--- Text section Enclosed Below ---

I know a bit about backpacking (mild understatement). A few years back, in 1974 to be exact, I was working as the Executive Director of the American Lung Association in Sacramento. The organization needed a new source of funding; I needed an excuse to play in the woods. So I combined the two. I proposed to my Board of Directors that I lead a nine-day, hundred mile backpack trip across the Sierra Nevada Mountain Range with the participants raising money to fight lung disease.

So what if my longest backpack trip ever had been 30 miles.

“You are crazy,” the board said. “You are crazy,” my friend in the backpacking industry said. It was like I had inherited a parrot.

And they were right. The only point they missed was just how crazy. Sixty-one people aged 11-71 showed up– many who had never worn a backpack in their lives. One immediately claimed she was a witch and would be over to bite me in the middle of the night. And how was I to know that my co-leader had participated in burning down a bank in Santa Barbara, or that my go-to guy in emergencies was a Columbian drug runner, or that the big fellow who got me through the toughest days was an explosive experts on the lam from the IRS. You can’t make these things up, folks! But this is a story for later this summer. It’s one you won’t want to miss.

--- End of Enclosed Text section ---
--- Information supplied Enclosed Below ---

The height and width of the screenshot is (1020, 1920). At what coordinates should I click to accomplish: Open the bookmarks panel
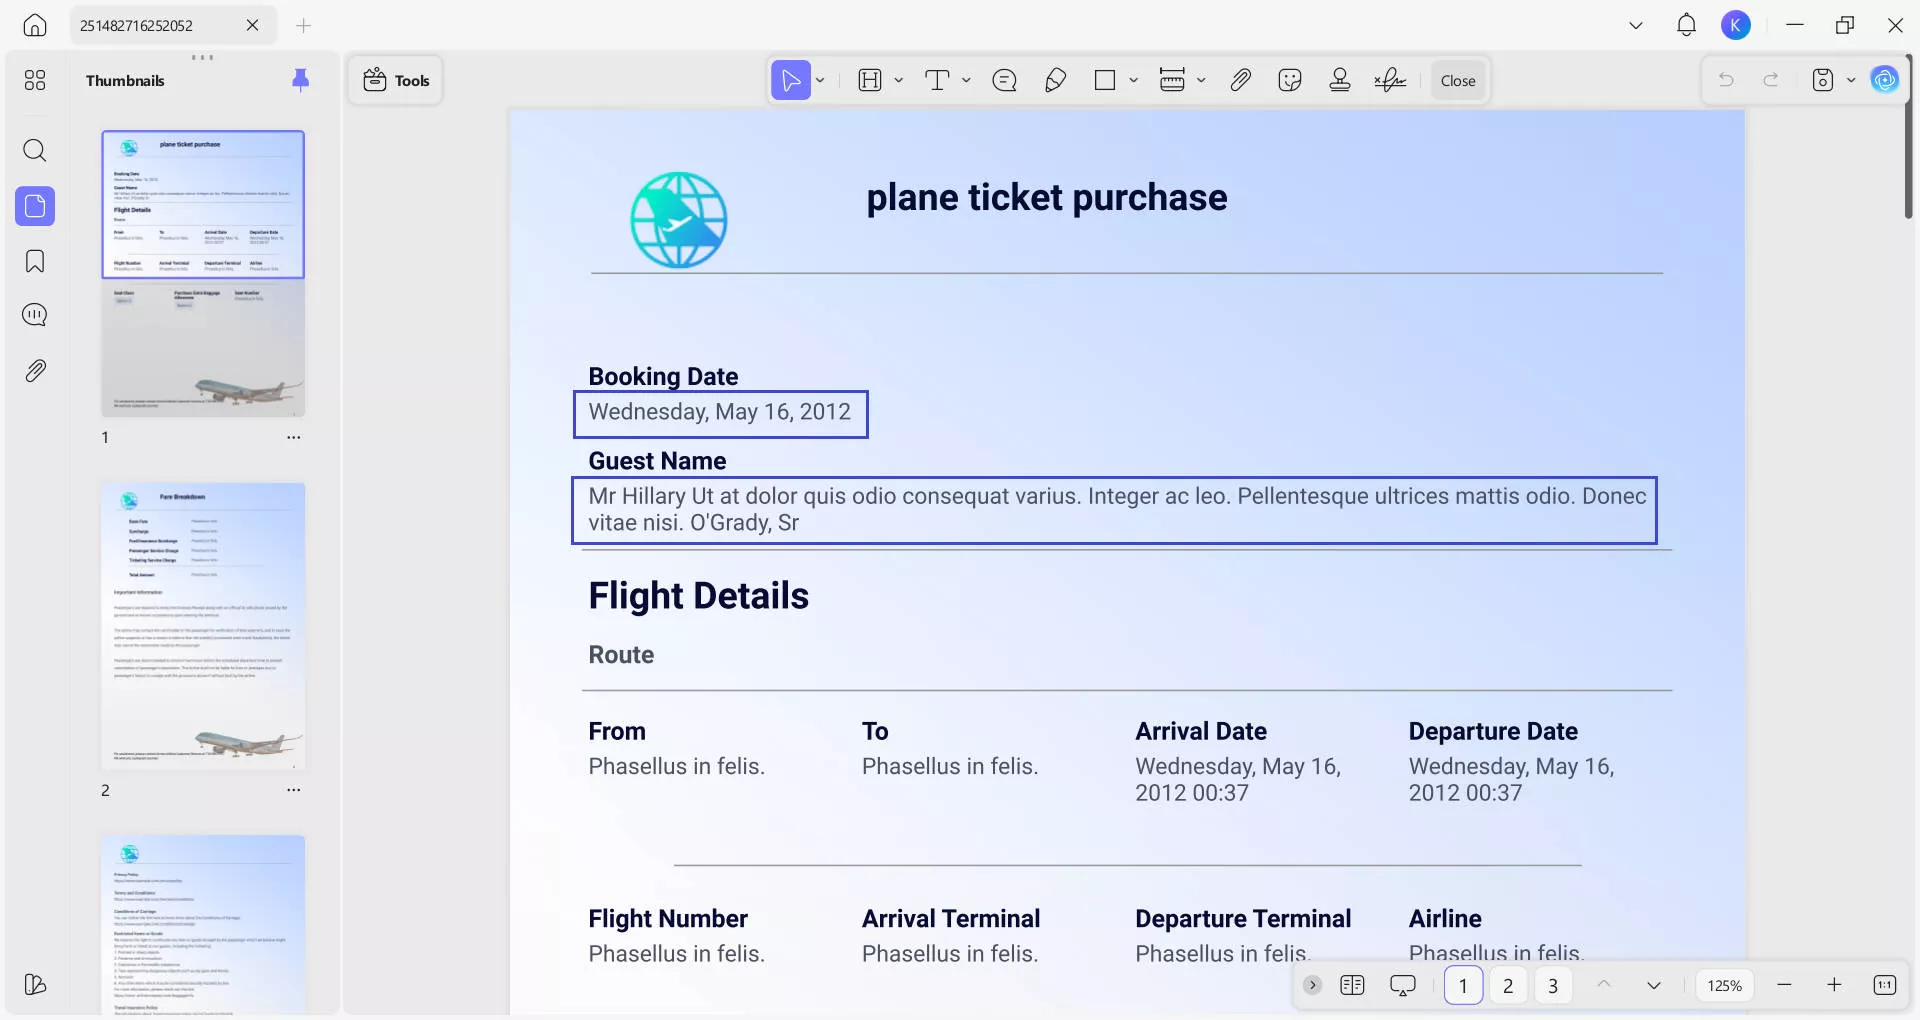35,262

--- End of Enclosed Information supplied ---
--- Information supplied Enclosed Below ---

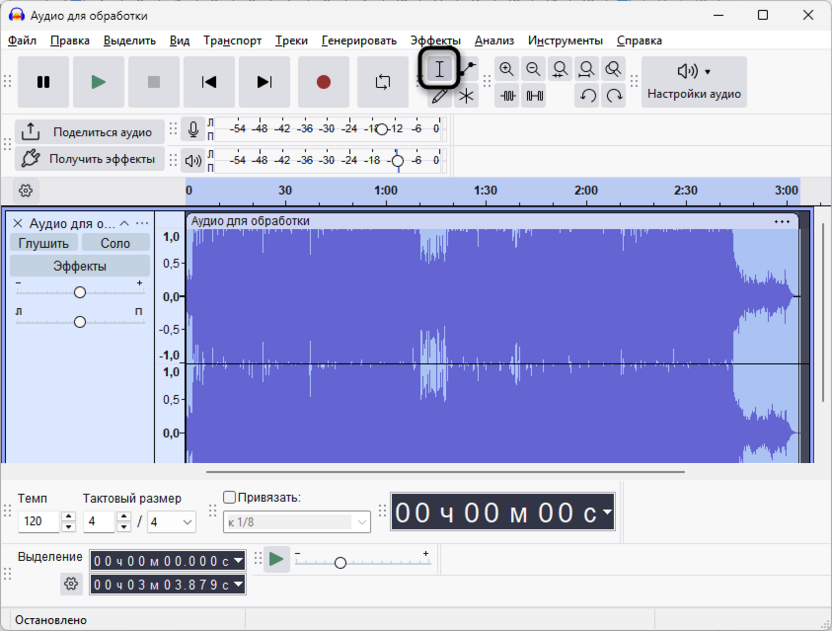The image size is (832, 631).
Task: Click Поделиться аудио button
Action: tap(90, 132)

--- End of Enclosed Information supplied ---

What to work on:
Repeat the backpacking trip text word for word, between "So what if my" and "inherited a parrot.", inclusive.

Written reply:
So what if my longest backpack trip ever had been 30 miles.

“You are crazy,” the board said. “You are crazy,” my friend in the backpacking industry said. It was like I had inherited a parrot.